I think Red coaches his charges to assume their superiority and play like the hockey equivalent of last year's Oklahoma Sooner's squad: fast and lethal, with lots of opportunities each way. The assumption is that increasing the number of opportunities for each team to show their quality will benefit Michigan. Too many times this year the plan has worked just fine except for the part where the shots on goal become shots in the goal. The aggression has led to a lot of B-grade chances either way. Michigan doesn't have the skill to finish those, or the goalie to stop them.
On Saturday, Michigan looked like you'd expect a Michigan hockey team to look against Western Michigan. Sometimes if you squint your eyes and Carl Hagelin is on the ice—all over the ice—it's possible to see the hazy outline of the team that earned a #1 seed in the tournament last year instead of the one that peppered the Air Force goalie to zero effect while kicking off kick off the most random tournament ever played.
If they can do that the next two weekends against steadily increasing competition from Alaska and Ferris State, then it might be time to dust off the hopes everyone stuffed in the basement and told to shut up after that Bowling Green game.
BULLETS
- Tristin Llewellyn continues his vacation on the bench, which is probably for the best. I'd have to start assuming I just knew zero about hockey if he kept seeing time. Moffie might get a rest for next weekend after his major, though.

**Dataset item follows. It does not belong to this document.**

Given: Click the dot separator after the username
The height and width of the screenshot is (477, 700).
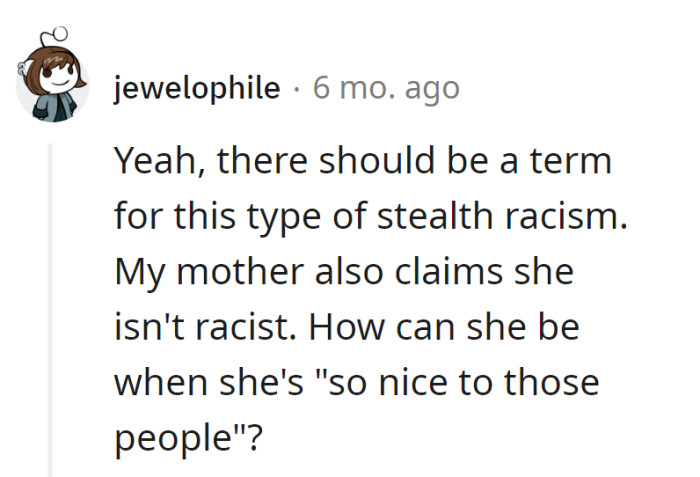Looking at the screenshot, I should pos(296,88).
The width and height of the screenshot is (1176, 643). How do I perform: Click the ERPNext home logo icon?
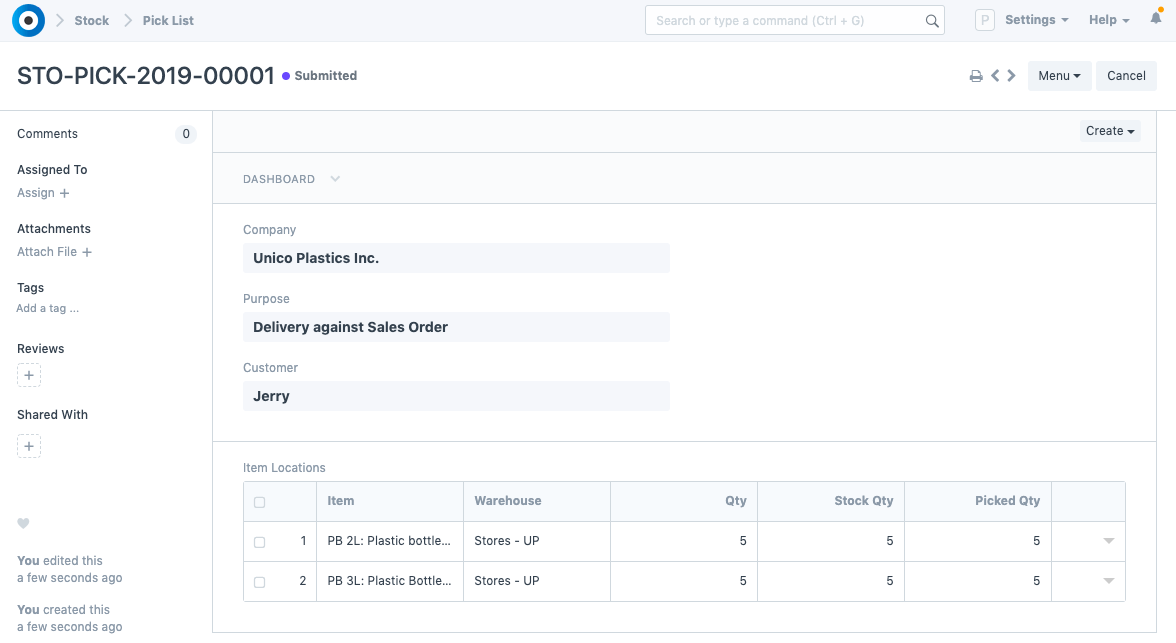(28, 20)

- Also: Brandon Burlon (I think) had one of the outright dumbest penalties I've seen at Yost when he was coming off the ice and checked the hell out of a Western player on the way. He was killing the Moffie major and was a fifth guy on the ice: hello too many men. Hello 5-on-3 for two minutes. Western didn't score, but that was pretty nervy. (For the record, I still think Mike Komisarek grabbing a puck and throwing out of the defensive zone is worse. One: that was an NCAA tournament game at Yost. Two: the opponent (SCSU, I think) scored on their 5-on-3. Three: Komisarek could have dropped it and used that stick thing they give the players.
- Moffie was livid after said major, angrily jawing with any official who came within 10 feet of him. He would have gotten a misconduct if he wasn't already being shown the gate. Bonus points to the off-ice official who kept the door to the Michigan locker room open long enough for Moffie to turn around and scream several more indeterminate things before finally disappearing.
- A friend of mine thinks AJ Treais has a huge tell: he lifts his left leg before he starts doing fancy stuff. That makes his stuff less fancy.
- About halfway through the last game, Berenson put his lines in a blender, looking for any combinations that seemed to work. It's clear at this point that the #1 line is whichever one Hagelin is on, and his partnership with Rust puts a ton of pressure on opponents trying to break out of the zone.
- Caporusso's tendency to shoot through four opposing players was actually fairly effective against Western, but for the bulk of the year it's just resulted in lost possession. Against better opponents I fear we'll see a return to form.
- No offense to Ben Winnett, but the fact that Red has put him at the point on the power play is symptomatic of the lack of star power on this year's team. Previous forwards on the point have been guys like Hensick or Cammalleri, real hockey ninja types. SAT analogy time: Winnett : Michigan PP point :: Chauncey Billups : NBA finals MVP.
- Sparks is the winner of the fourth-line-walk-on-be-Danny-Fardig battle; he and Glendening are getting serious amounts of time now. Sparks has been playing on the power play—another symptom—and Glendening was Red's second choice on the Moffie major after Hagelin.